ARTISTES have been traditionally recognised as role models in society, with a critical role to play not only in entertainment, but also in spreading awareness beyond the stage in times of emergencies and disasters.
SOUNDTRACK with Winstone Antonio
There is no doubt that the world is going through a lot of stress, despair and hopelessness as billions of people are under lockdown as part of measures to help flatten the curve and curb the spread of COVID-19.
Indeed, in trying times, music has long been used as a tool of communication, a means to spread awareness, heals distressed souls and serves as social glue.
As people are stuck and isolated in homes, music can bring them together.
In realising their role in society, local artistes across genres such as dancehall, sungura and gospel have joined hands in raising awareness in the fight against the coronavirus through their different COVID-19-themed melodies.
For such a timely reaction in this current gloomy atmosphere, those artistes who have used their talents and voices in raising awareness and giving people hope in the fight against the pandemic surely deserve a standing ovation. Kudos to you all.
No doubt, COVID-19 has hit hard almost every sector and the creative sector is no exception.
Sadly, but well-commended especially in line with the World Heath Organisation (WHO), a number of concerts featuring both home-grown and international performers have been postponed while some local artistes have also put their album launches on hold.
This has given birth to the new way of doing business. Online platforms have become the solution for performances as well as album releases and launches.
Afro-jazz musician Dereck Mpofu, poet-cum-singer Albert Nyathi, sungura singer Romeo Gasa, Mbeu, songstress Gemma Griffiths and gospel singer Flata Maungwe are among the artistes who have composed COVID-19-related songs.
Award-winning Afro-fusion musician Ashton “Mbeu” Nyahora released an emotional single titled Totangira Payi produced by Russo, seeking God’s intervention in the midst of this deadly coronavirus.
Through the song, Mbeu pleads with the Lord, calling for His intervention. The song also reflects on how people are hurt after losing their loved ones.
Musician-cum-comedian Mdlela Skhobokhobo recently dropped a new version of an old track titled Khumbule Khaya which carries a message of hope for Zimbabweans in the diaspora during this time of the COVID-19 pandemic.
Music producer-cum-singer Lazarus “Lazzie T” Chapo combined his voice with songstress Vicky Vee on the song Corona, which has an accompanying video which calls for unity in fighting the coronavirus and also gives hope that through God’s divine intervention it will be conquered.
Songbird Gemma Griffiths dropped Titungamire on Mbare’s record label Chillspot’s Matare Riddim which is a divine call for protection in those disturbing times.
Founder of Glorious Family Choir, an interdenominational choral group, Flata Maungwe released a single track titled Rapai Matenda Anetsa that was produced by Carbon Productions in Norton.
The song is a global prayer where she is reminding people that there is that doctor, God, who has never failed before and if they look up to Him they will get an answer.

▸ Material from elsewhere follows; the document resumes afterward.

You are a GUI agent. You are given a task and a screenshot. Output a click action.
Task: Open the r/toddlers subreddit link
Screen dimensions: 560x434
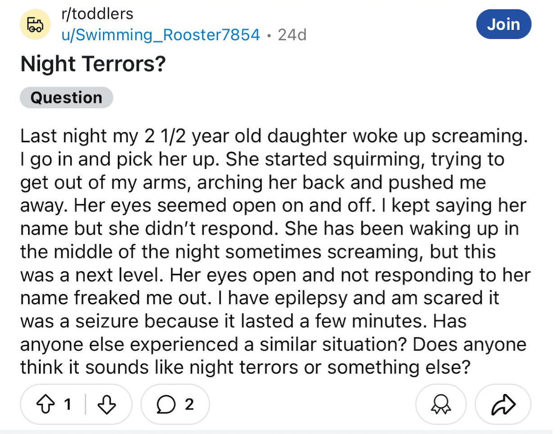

Dancehall singer Jah Signal dropped Kudzivirira Corona, where he raises awareness on health authorities’ guidelines, urging people to practise social distancing, washing hands with soap and avoiding public gatherings.
Sungura singer Romeo Gasa composed the song Coronavirus that has an accompanying video which is a call to God for protection against the disease. The musician also encourages people to adhere to the guidelines such as staying at home as a way to curb the spread of the disease.
Up-and-coming Afro-jazz singer Thabani “Jah Tee” released Zvirwere Zvinongonyuka Nyuka in which he implores God to protect Zimbabwe and Africa from the pandemic.
Singer Jah Master released the track Corona which touches on the controversial issue of church leaders who had prophesied of the near end of the deadly virus and also highlights the effects it has induced such as the national lockdown.
Dancehall chanter Tocky Vibes features Jah Bob on a track titled COVID-19 also spreading the message to stay safe against contracting the virus.
Away from the studio, a number of arts promoters have also joined hands organising online live concerts that have seen many artistes across genres sharing the stage and in the process spreading the gospel of social distancing and hygiene.